The idea that a woman can be forced to bare more flesh or face being fined sounds extremely ludacris; However, this is the exact conundrum faced by a Muslim woman in France this summer.

Born from combing the words ‘burqa’ and ‘bikini’ a burkini is a head to toe bathing suit which enables Muslim women to enjoy going to the beach whilst also allowing them to maintain their modesty. To most people this sort of clothing would pose no harm what so ever, however it has caused a considerable about of controversy over the past few weeks. We have all been aware of the recent terrorist attacks that have unfortunately, plagued France and other European countries. Particularly, following an attack in Nice killing 85 people and murder of a Roman Catholic priest, tensions have been running extremely high. Amid this tension numerous French towns have decided on a burkini ban on their beaches.


Why is this the case you ask?

What correlation could there be between an increase in terror and this religious clothing?

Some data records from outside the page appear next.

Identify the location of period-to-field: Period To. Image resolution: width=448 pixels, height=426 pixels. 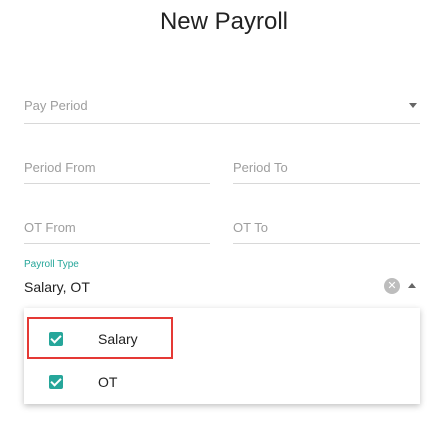
(326, 172).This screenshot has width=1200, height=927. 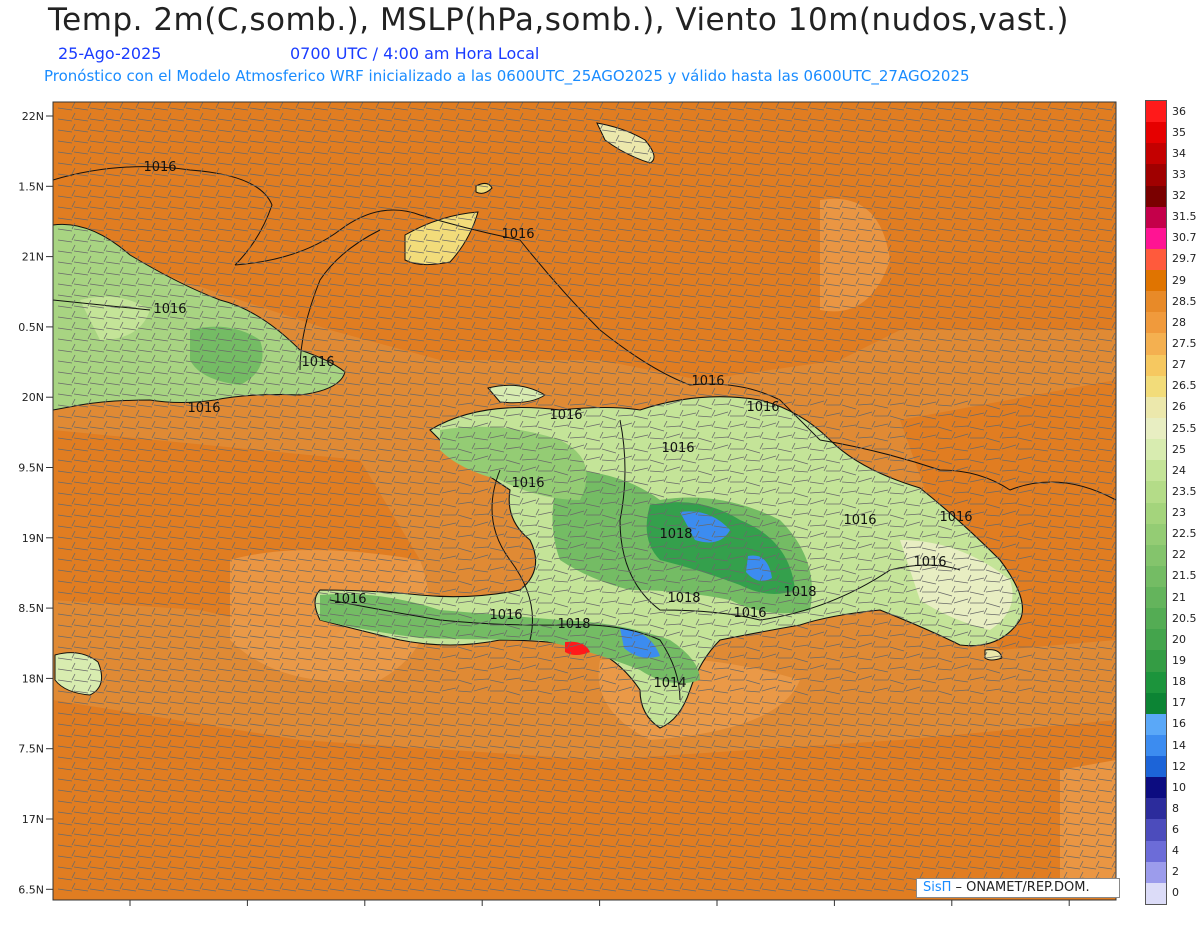 I want to click on colorbar-label: 21, so click(x=1179, y=597).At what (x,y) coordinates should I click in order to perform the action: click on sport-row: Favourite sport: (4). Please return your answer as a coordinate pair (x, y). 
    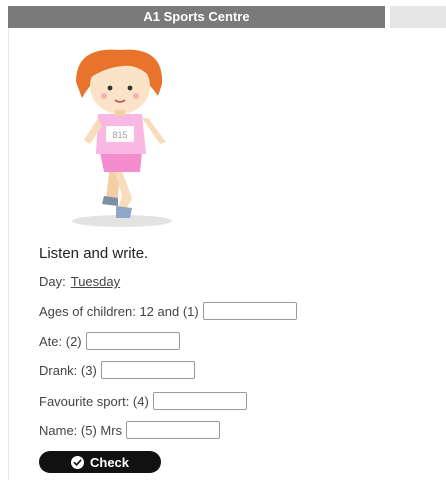
    Looking at the image, I should click on (143, 401).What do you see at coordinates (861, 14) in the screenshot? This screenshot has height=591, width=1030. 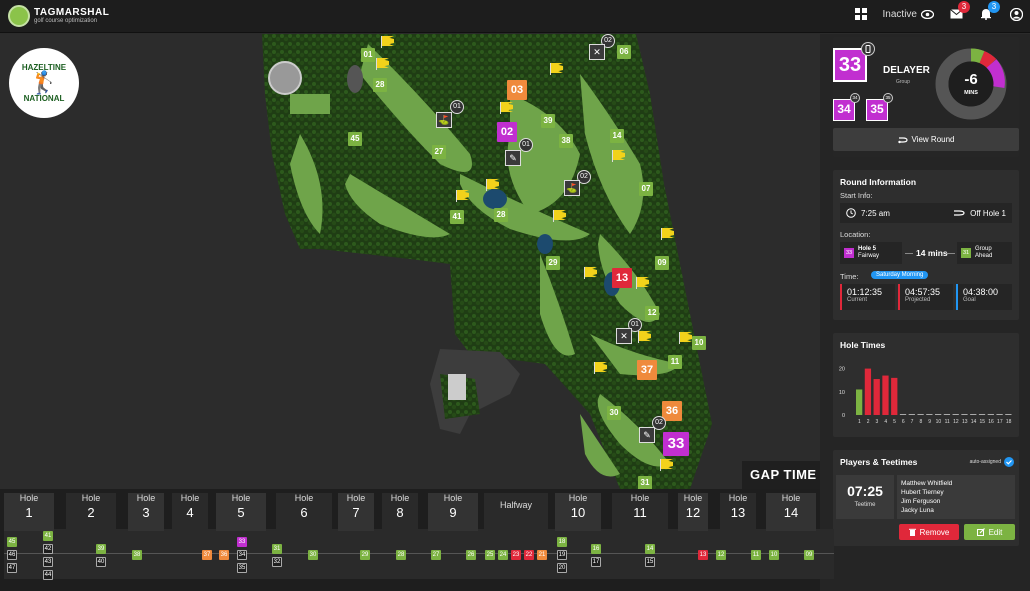 I see `grid-menu-icon` at bounding box center [861, 14].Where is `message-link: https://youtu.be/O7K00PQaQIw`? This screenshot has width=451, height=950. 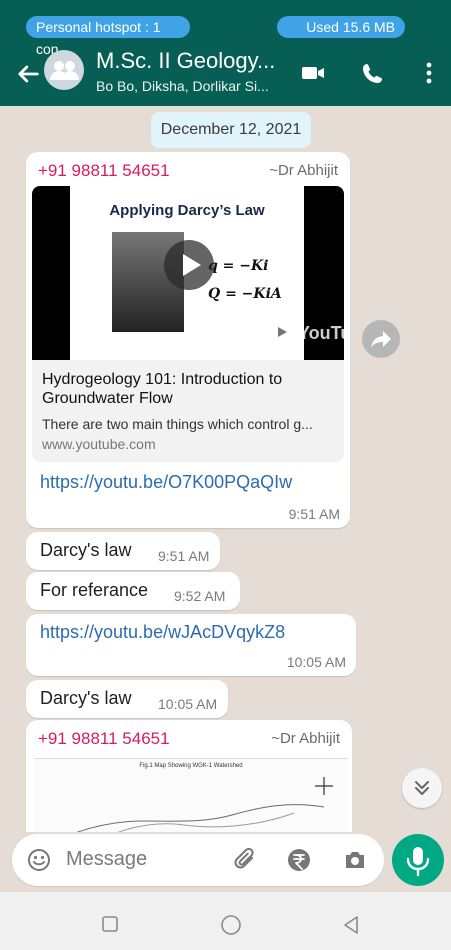 message-link: https://youtu.be/O7K00PQaQIw is located at coordinates (166, 482).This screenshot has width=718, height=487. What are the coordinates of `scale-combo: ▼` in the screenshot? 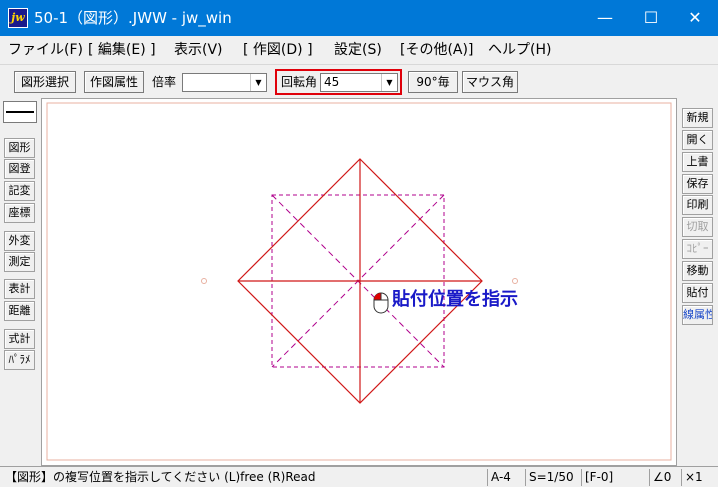 It's located at (224, 82).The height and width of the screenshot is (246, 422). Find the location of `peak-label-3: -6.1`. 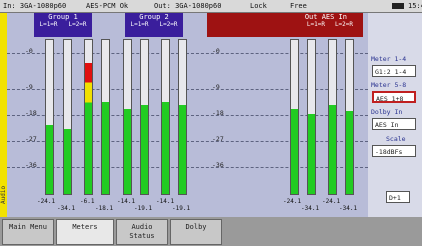

peak-label-3: -6.1 is located at coordinates (88, 202).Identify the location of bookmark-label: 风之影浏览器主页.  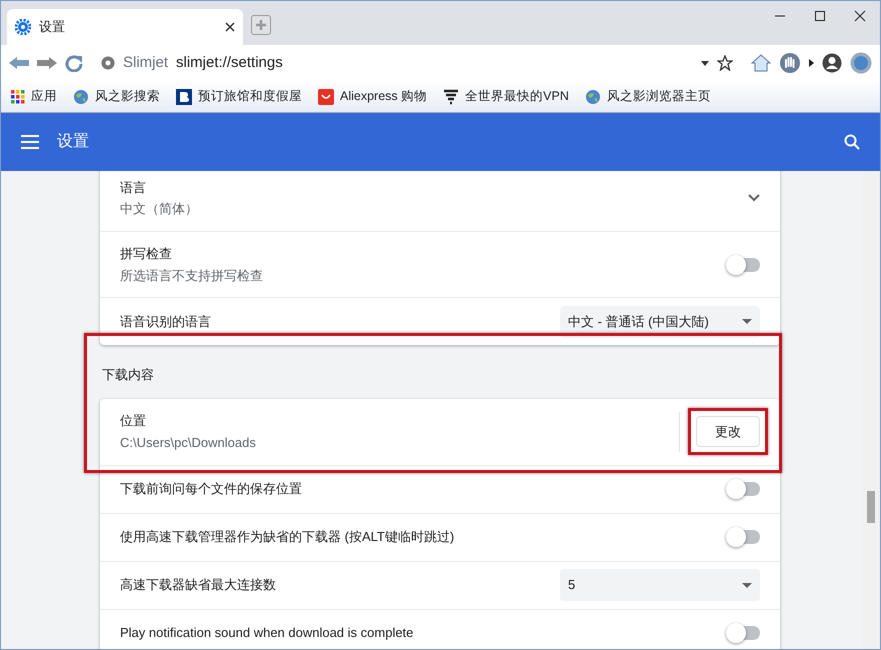
(658, 97).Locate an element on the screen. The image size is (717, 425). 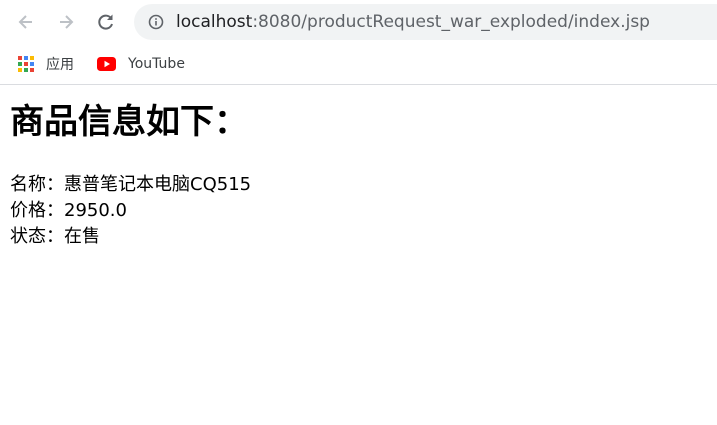
product-price-label: 价格： is located at coordinates (37, 210).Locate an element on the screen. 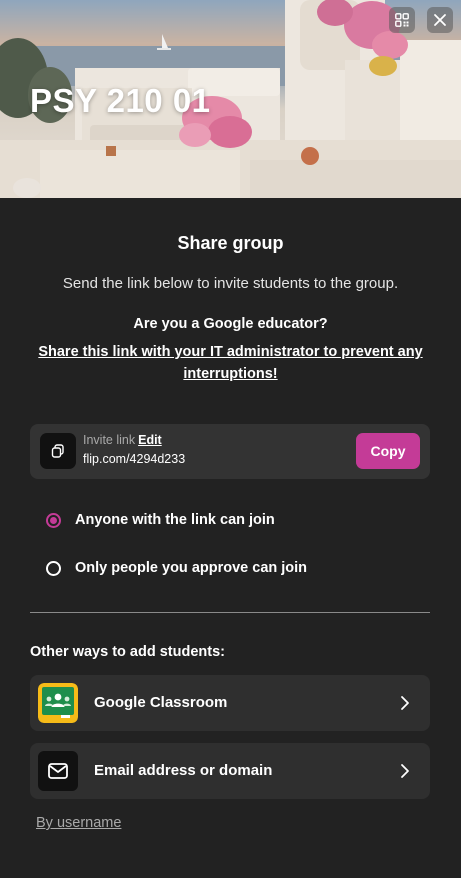  invite-link-icon-tile is located at coordinates (58, 451).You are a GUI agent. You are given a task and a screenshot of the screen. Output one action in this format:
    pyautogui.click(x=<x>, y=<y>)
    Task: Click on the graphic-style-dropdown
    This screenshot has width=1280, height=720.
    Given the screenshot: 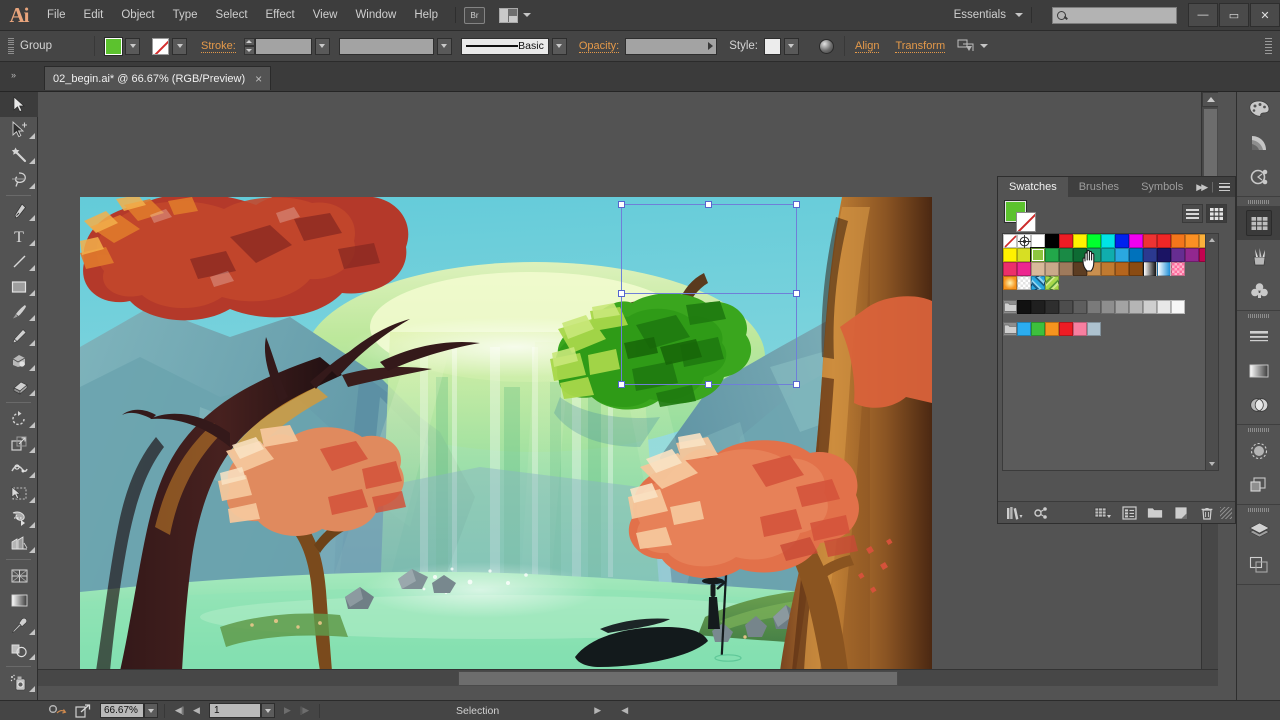 What is the action you would take?
    pyautogui.click(x=791, y=46)
    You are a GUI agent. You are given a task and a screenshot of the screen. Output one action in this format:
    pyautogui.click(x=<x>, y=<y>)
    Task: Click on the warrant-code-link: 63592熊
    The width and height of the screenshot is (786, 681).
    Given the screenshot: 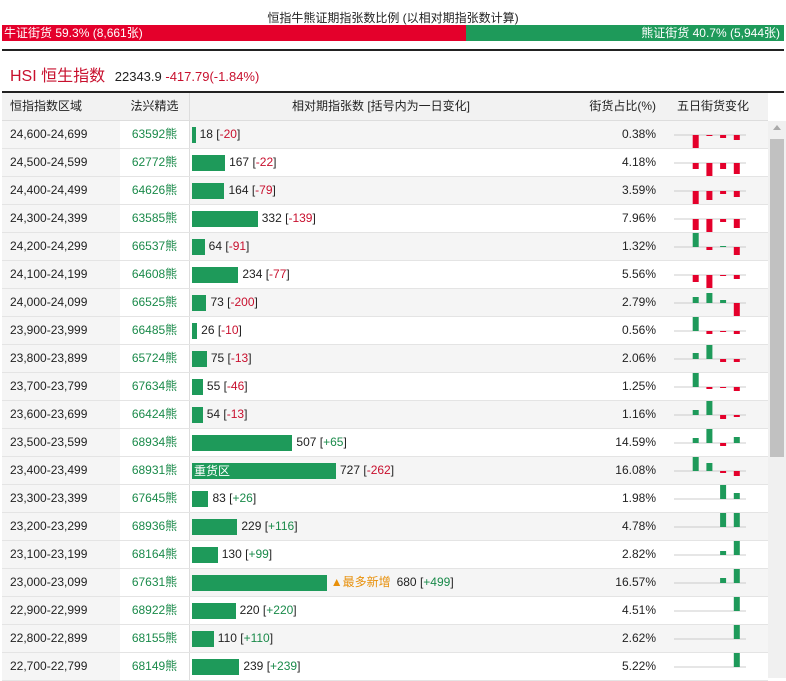 What is the action you would take?
    pyautogui.click(x=155, y=134)
     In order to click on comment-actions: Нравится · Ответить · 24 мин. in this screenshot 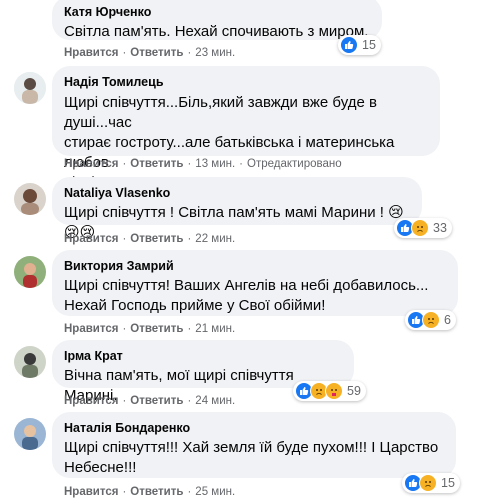, I will do `click(150, 401)`.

Right wing officials defend their decision, saying the burkini is a statement of allegiance to the terrorist movements. This, to me, is an entirely prejudice view and a huge generalisation for people to assume that all women who wear burqa’s support the concept of terrorism. I find this thought process alarmingly similar to that of some police officers in America who end up shooting innocent people based on their own preconception of what they believe their clothing says about them as a person i.e. Trayvon Martin who was tragically killed by an officer because he was black and wearing a hoodie which to the officer, presented the disposition of someone ‘up to no good’.

However, one mayor’s presented an alternative argument giving his reason for the ban, that he considered it unhygienic to swim fully clothed. Now forgive me if I am wrong but even if it was incredibly unhygienic to get into the water shouldn’t women be permitted to wear it on the beach. The woman involved in this debate was only relaxing on the sand and had not gone into the ocean but was still approached by police. Furthermore, isn’t there a certain level of human rights that allows someone to make that decision for themselves. It’s incredibly unhygienic for children to pee in the sea, but we all know they do, does that mean we should ban all children from beaches?

Going back to my first point though; yes, I believe your clothing can generally give you an idea of someone ethnicity, social status and religious stance (in some cases) but it isn’t fair for someone to be judged so heavily off of it. Especially not to the extent where policy implementation occurs that feed into these negative stereotypes. At the end of the day you can never be certain of someone’s character, or in this case, their involvement in terrorist activity from the clothing that they wear or more importantly the religious group they are apart of.